Dr. Felipe: O tratamento para o TDAH deve ser feito em parceria com outros profissionais para que surta mais efeito. Precisa da participação da família, da escola, da prática de um esporte e de medidas psicopedagógicas e psicofarmacológicas (remédio). Infelizmente, isso não é feito por diversos fatores. Primeiro que não é barato pagar ao mesmo tempo a medicação, o médico, o psicólogo e outros profissionais. Segundo que o paciente com TDAH deveria estar em uma sala de aula com menos alunos para potencializar sua atenção e diminuir sua inquietação, porém, o que vemos são escolas superlotadas onde muitas vezes um professor precisa controlar uma sala com mais de 40 alunos. Terceiro que alguns pais ficam com receio de dar a medicação e mentem ao afirmar que deram o remédio ao filho; outros já acham que fizeram muito em dar o remédio e, além de não educar seus filhos em casa, ainda usam a desculpa de que o filho dá problema na escola porque é doente, sendo que na verdade a criança e o adolescente refletem comportamentos agressivos e desrespeitosos aprendidos em casa.
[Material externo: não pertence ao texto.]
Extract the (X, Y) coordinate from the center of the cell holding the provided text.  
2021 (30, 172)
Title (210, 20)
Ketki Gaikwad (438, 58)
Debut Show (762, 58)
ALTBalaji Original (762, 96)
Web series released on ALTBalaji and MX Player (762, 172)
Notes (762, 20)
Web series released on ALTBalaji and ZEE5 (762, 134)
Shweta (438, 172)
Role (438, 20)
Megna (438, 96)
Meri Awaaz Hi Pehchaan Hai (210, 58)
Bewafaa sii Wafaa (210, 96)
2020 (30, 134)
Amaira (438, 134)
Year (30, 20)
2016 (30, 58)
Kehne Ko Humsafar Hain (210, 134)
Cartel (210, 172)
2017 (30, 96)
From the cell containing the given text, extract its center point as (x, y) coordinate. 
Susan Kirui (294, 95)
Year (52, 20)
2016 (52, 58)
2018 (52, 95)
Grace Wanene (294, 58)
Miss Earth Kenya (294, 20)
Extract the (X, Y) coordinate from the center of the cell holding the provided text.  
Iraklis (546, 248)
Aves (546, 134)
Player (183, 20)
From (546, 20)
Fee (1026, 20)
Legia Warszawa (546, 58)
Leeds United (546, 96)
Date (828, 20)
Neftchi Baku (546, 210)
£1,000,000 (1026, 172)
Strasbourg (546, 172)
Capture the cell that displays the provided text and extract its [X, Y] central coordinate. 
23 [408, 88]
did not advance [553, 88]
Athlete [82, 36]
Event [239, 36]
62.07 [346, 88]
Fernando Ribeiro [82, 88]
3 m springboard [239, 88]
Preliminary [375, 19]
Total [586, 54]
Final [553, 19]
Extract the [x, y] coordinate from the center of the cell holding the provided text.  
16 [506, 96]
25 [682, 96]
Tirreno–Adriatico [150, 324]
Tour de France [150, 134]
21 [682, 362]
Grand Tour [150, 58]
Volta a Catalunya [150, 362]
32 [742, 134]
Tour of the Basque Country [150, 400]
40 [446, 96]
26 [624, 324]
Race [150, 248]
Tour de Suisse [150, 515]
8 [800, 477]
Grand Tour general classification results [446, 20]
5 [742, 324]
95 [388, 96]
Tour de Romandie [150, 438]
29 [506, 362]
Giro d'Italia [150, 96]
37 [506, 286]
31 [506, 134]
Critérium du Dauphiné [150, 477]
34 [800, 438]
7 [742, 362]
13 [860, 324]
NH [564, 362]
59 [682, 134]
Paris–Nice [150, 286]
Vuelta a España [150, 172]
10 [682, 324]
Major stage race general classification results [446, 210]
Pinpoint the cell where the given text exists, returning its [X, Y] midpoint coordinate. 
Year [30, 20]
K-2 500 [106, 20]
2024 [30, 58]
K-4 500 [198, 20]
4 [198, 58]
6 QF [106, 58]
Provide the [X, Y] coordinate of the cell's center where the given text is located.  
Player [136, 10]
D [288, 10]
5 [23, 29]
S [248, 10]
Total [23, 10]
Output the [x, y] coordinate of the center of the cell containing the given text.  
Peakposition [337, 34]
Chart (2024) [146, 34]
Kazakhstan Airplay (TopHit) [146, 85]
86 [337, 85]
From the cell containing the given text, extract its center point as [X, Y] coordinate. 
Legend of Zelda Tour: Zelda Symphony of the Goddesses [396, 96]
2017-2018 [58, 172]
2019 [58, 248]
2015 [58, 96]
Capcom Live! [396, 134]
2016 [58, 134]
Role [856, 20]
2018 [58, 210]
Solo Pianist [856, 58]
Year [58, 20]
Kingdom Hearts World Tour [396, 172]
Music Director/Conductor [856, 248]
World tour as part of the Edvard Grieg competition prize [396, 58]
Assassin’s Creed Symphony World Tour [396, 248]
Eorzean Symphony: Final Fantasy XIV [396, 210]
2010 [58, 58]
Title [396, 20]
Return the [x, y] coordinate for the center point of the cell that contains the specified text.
 Portanto, para os pais que tem filhos excessivamente desatentos ou agitados, é extremamente importante procurar ajuda profissional para avaliar a possível existência de um transtorno. Também é importante participar mais da vida escolar de seus filhos, evitar atitudes preconceituosas e dedicar mais tempo para os educar em casa, ensinar princípios morais para o desenvolvimento do caráter e do respeito ao próximo. Esperar 30 anos para que esse transtorno seja naturalmente curado, é negligência e um grande agravo a vida de quem você tanto ama: seu filho!